For decades, it’s been standard practice in hospitals throughout the United States for physicians to treat patients using intravenous (IV) fluids.
“It’s probably the most common intervention that hospitalized patients receive and it’s been part of medicine for more than a hundred years — but it hasn’t received quite as much attention as other aspects of medicine,” Dr. Matthew Semler, assistant professor of Medicine at Vanderbilt University School of Medicine in Tennessee, told Heathline.
During this time, there have generally been two choices when it comes to intravenous fluids.
One is a saline solution, which contains high concentrations of sodium chloride.
The other is a balanced crystalloid solution that more closely mimics plasma, the liquid part of blood.
While both solutions are widely available and share a similar price point, the saline solution tends to be used more.
This could change, however, given a pair of recent studies that sound the alarm over saline solution, touting the balanced solution as a better intervention.
Both were published in The New England Journal of Medicine earlier this month.
In both cases, the researchers say the results are clear.
They say the balanced fluid has better patient outcomes, while the saline solution is more likely to cause kidney problems.
With millions of patients receiving IV treatment every year, Semler says it just makes sense for health professionals to make the switch to the balanced solution.
“Early research in animal models, observational studies in patients, and early small studies suggested that actually there might be the possibility that saline, the most common fluid, might have effects on the kidney,” said Semler. “So that’s what prompted the study, was the idea that this very common intervention that millions of patients receive each year, might actually be better with this similarly priced, inexpensive alternative.”
When it comes to age-old medical interventions such as IV treatment, the practice is often older than the regulatory watchdogs that monitor medicine.
“A lot of things in medicine came about in an era before we required rigorous control,” explained Semler. “These IV fluids were invented before the FDA. They were common in practice before medicine had to be approved, so they’ve kind of been grandfathered in.”
With limited resources, regulators and companies tend to focus more on newer technologies and treatments, letting the exploration of older interventions like IV treatment fall by the wayside.
Semler says it’s important to take a closer look at some of these common therapies to find ways they could be improved.
“It’s not always about [studying] a million-dollar new drug. It’s also our responsibility to study the common stuff,” he said. “That’s been a focus for our group, is to try and focus on the things that are common — the things that are so routine that we don’t really think about them in our daily practice.”
Small differences add up
Both studies found that the chance of serious kidney problems or death was about 1 percent lower with the balanced fluid.
They noted the high concentration of salt in saline fluid can cause kidney problems.
While the 1 percent difference might not sound like a lot, it adds up given the ubiquity of IV intervention.
“Our study shows a little difference between groups, and so one of the things people have asked us is, ‘Is that important?’” says Semler. “Unlike a new cancer drug, where it applies to a very small group of patients at a very high cost, these results are the opposite in that there are more than five million patients in the United States in the intensive care unit who receive fluids each year.

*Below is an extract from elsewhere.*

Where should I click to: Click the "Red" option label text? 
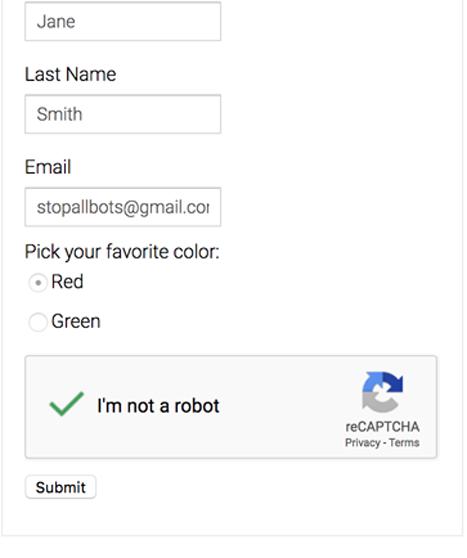tap(67, 281)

So even a tiny difference in outcomes for an intervention that nearly all patients receive has big implications.”
While changing hearts and minds across the country will likely take time, the studies have already led to changes in the way that some doctors are treating patients.
At Vanderbilt, where saline was typically the solution of choice for IV treatment, doctors are now being encouraged to switch to the balanced solution.
“Our pharmacy and therapeutics committee voted unanimously to switch to primarily using balanced crystalloids,” explained Semler. “This is because the barriers aren’t huge. The fluids are similar in cost, and big manufacturers make both types. So, it’s mostly been, for us, about talking with clinicians about the findings, starting to stock our wards with balanced crystalloids primarily instead of saline.”
“Findings for one individual patient might not look huge, but when applied on a larger scale, have some really big implications,” he added.